Of all her admirable qualities—persistence, dedication, disinterested pursuit of science—what stands out the most is Karikó’s ability to learn from failure.
A 2019 study of failure which looked at large data sets of science funding applications, startup exits, and terrorist attempts, found that failure tends to happen as much to the people who later succeed as to those that don’t. What matters is not how much failure you experience—everyone experiences plenty; what matters, is how you react to failure. Success is based on incremental improvement after each attempt, and quickly coming back to try again after each failure. That is the dynamic that distinguishes the ultimate successes from the ultimate failures.
Not every failure is valuable. Some people keep failing, without learning from their mistakes. That’s what happened with Karikó’s grant applications. But she did learn from her failures in the lab. Without her collaboration with Weissman, who was able to write grant applications, Karikó may not have succeeded.

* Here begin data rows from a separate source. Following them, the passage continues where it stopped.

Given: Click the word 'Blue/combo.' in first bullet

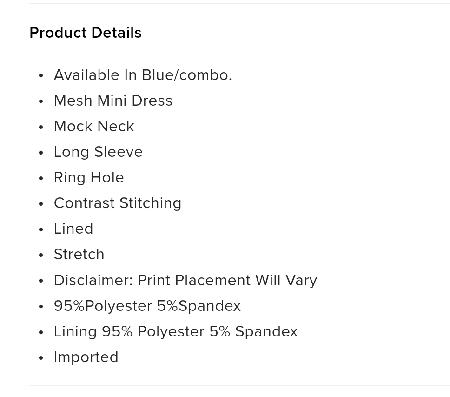Looking at the screenshot, I should point(187,75).
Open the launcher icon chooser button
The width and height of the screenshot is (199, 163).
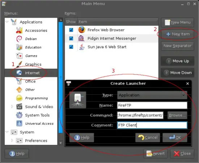pyautogui.click(x=78, y=100)
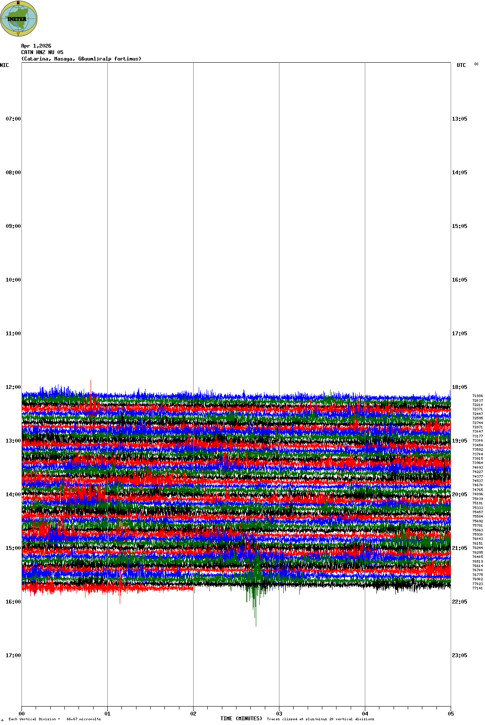Select the 18:05 UTC time label
The image size is (485, 725).
[x=459, y=387]
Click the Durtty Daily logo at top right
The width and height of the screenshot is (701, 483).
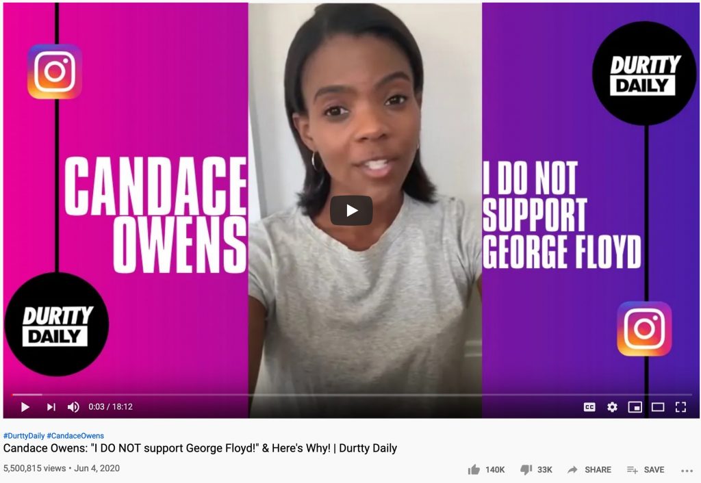point(644,73)
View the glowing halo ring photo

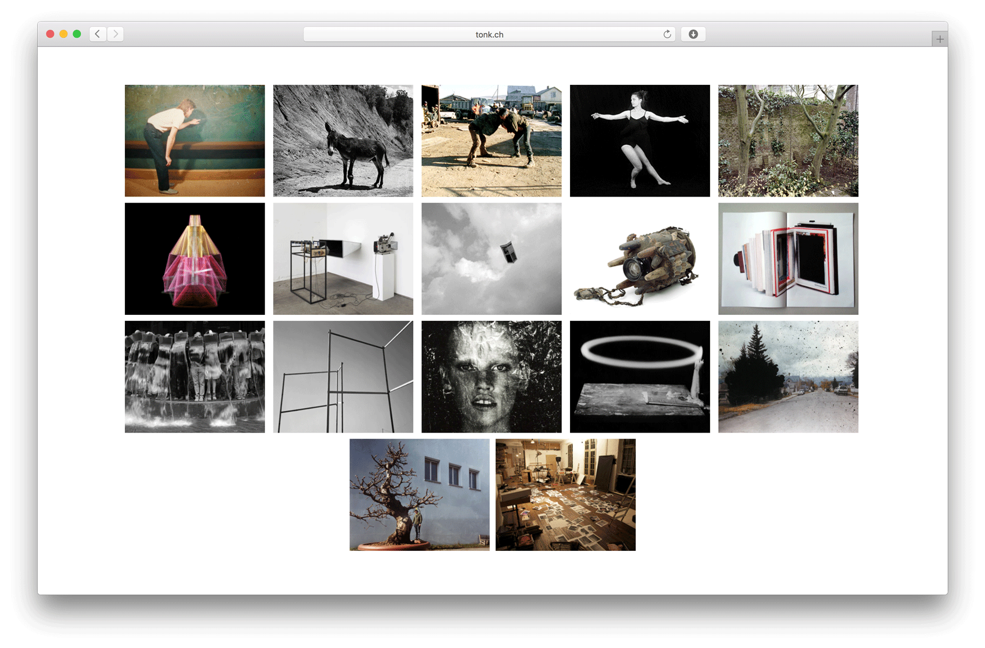tap(640, 376)
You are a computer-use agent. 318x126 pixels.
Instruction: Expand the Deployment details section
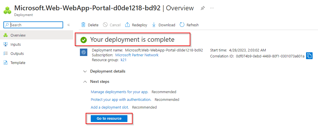coord(85,71)
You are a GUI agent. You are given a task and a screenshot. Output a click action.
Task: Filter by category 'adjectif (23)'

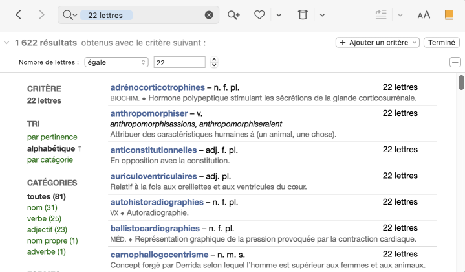coord(47,229)
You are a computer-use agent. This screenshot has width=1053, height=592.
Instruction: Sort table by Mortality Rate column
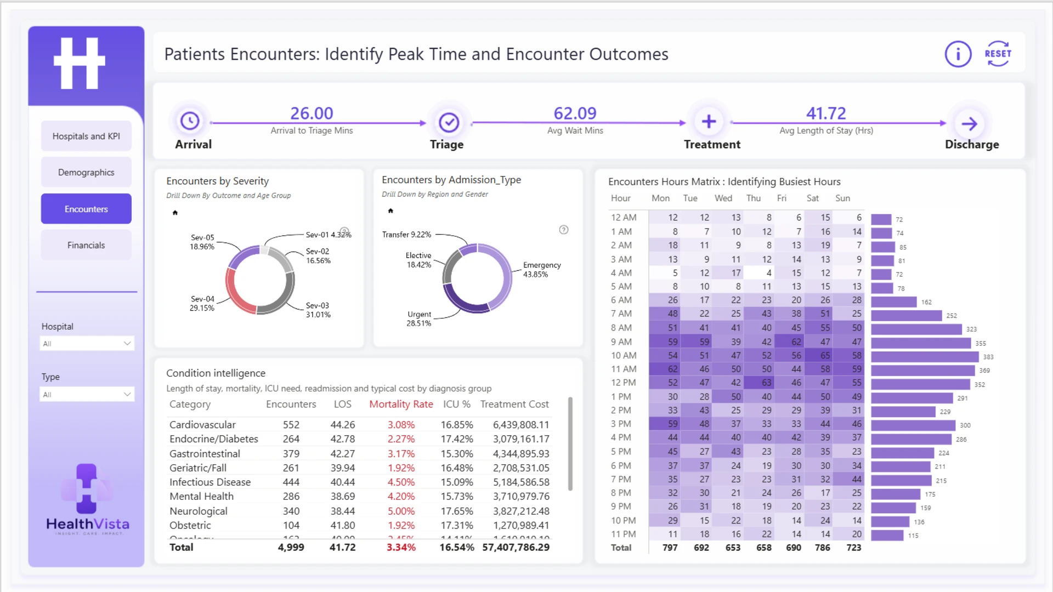point(401,404)
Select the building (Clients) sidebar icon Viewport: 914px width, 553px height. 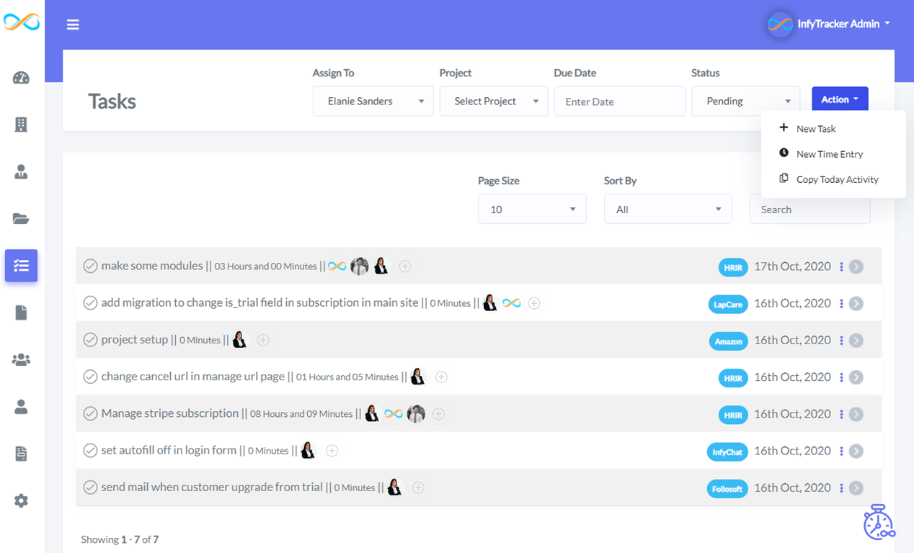[21, 125]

But she was able to learn from the failures of her experiments and to keep failing, iterating towards the answer. As the MIT Technology Review put it, “a team’s learning process is a good indicator of whether or not it will succeed at some point.”
From my latest essay for Entrepreneur First, about the ways failure can lead to success, illustrated by the story of Katalin Karikó and her work on mRNA.
Great piece. The last paragraph is striking: worrying about what people think of you is a distraction, and ending those internal debates with “what can I do”. There is a strong message about empowerment there.
From your article,
"Karikó took the demotion and stayed at Penn."
That stands out to me as signaling someone who put her belief in her work above her pride.